Data Mining_ Concepts and Techniques - Jiawei Han [121]
Many cells in a cuboid may actually be of little or no interest to the data analyst. Recall that each cell in a full cube records an aggregate value such as count or sum. For many cells in a cuboid, the measure value will be zero. When the product of the cardinalities for the dimensions in a cuboid is large relative to the number of nonzero-valued tuples that are stored in the cuboid, then we say that the cuboid is sparse. If a cube contains many sparse cuboids, we say that the cube is sparse.

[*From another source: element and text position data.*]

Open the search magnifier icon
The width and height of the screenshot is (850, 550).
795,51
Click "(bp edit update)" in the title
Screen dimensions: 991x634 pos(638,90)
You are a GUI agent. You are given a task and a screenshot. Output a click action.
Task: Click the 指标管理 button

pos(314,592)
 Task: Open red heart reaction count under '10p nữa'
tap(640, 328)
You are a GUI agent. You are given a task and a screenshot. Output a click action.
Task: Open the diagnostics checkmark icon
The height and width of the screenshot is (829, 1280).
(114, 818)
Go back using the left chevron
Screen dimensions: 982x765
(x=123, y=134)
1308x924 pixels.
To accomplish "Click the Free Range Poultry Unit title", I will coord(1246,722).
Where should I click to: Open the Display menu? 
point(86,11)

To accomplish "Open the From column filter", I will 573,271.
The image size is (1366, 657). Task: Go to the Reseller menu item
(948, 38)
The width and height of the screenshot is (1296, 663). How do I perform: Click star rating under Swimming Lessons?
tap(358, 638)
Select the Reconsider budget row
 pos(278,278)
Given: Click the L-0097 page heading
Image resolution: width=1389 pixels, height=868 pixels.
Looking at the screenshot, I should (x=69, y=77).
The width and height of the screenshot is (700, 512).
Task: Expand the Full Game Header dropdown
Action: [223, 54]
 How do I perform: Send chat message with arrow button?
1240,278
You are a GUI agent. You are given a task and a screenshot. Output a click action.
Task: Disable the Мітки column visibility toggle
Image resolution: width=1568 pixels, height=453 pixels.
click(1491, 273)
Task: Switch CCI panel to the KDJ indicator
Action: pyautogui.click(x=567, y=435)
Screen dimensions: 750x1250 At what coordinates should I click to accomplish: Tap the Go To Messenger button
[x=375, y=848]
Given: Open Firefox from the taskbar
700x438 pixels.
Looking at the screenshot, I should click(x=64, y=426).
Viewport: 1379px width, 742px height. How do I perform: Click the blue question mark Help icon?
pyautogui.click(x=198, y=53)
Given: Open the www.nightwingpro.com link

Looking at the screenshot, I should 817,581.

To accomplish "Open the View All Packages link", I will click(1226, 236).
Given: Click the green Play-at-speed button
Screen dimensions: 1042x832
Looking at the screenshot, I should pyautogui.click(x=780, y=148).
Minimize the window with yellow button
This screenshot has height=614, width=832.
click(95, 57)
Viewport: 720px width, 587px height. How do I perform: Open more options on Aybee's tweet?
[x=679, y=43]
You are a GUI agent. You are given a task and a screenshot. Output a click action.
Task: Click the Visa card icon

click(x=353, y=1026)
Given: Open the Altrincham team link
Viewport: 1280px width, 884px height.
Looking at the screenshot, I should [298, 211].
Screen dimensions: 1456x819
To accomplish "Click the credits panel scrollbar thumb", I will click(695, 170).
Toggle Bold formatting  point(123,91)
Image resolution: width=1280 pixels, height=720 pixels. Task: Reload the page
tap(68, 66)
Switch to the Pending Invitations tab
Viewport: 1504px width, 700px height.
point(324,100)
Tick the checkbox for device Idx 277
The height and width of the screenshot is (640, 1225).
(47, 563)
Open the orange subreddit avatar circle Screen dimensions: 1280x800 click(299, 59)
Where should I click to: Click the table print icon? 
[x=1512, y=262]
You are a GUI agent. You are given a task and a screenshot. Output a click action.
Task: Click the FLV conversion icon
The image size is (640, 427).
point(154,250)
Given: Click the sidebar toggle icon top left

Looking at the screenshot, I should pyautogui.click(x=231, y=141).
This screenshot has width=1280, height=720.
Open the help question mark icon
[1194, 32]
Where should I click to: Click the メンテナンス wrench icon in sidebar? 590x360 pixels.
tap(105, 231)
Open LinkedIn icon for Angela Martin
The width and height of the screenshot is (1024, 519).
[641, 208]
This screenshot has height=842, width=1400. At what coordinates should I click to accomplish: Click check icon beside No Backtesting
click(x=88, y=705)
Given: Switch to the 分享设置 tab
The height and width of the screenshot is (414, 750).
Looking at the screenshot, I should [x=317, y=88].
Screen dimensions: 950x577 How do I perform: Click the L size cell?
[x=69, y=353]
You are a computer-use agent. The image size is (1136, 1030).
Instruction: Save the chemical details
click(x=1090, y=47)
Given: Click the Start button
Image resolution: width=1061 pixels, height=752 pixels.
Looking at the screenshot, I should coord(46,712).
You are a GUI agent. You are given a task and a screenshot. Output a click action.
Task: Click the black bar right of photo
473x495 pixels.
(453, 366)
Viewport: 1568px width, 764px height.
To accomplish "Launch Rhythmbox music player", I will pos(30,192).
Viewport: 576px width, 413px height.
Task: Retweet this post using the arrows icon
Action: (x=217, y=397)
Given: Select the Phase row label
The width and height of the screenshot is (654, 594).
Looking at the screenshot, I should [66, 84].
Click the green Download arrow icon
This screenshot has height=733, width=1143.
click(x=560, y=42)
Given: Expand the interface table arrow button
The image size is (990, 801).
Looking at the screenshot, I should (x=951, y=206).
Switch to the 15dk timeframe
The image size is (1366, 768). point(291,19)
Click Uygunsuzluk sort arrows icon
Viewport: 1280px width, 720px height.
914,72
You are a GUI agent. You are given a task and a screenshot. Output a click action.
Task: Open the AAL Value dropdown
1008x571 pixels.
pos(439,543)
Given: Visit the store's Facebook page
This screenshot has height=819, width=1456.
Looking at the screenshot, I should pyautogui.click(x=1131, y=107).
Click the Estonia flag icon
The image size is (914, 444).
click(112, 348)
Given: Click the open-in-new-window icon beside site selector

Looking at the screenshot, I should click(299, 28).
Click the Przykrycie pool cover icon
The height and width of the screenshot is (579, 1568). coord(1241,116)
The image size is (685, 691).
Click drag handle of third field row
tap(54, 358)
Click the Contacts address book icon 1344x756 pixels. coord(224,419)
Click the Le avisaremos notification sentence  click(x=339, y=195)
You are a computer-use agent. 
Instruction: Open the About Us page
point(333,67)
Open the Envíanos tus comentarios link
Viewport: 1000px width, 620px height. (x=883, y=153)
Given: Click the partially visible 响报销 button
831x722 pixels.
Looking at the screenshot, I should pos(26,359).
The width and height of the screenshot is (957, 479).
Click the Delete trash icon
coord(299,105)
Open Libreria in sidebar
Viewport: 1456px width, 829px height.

In many cases, a substantial amount of the cube's space could be taken up by a large number of cells with very low measure values. This is because the cube cells are often quite sparsely distributed within a multidimensional space. For example, a customer may only buy a few items in a store at a time. Such an event will generate only a few nonempty cells, leaving most other cube cells empty. In such situations, it is useful to materialize only those cells in a cuboid (group-by) with a measure value above some minimum threshold. In a data cube for sales, say, we may wish to materialize only those cells for which count ≥ 10 (i.e., where at least 10 tuples exist for the cell's given combination of dimensions), or only those cells representing sales ≥ $100. This not only saves processing time and disk space, but also leads to a more focused analysis. The cells that cannot pass the threshold are likely to be too trivial to warrant further analysis.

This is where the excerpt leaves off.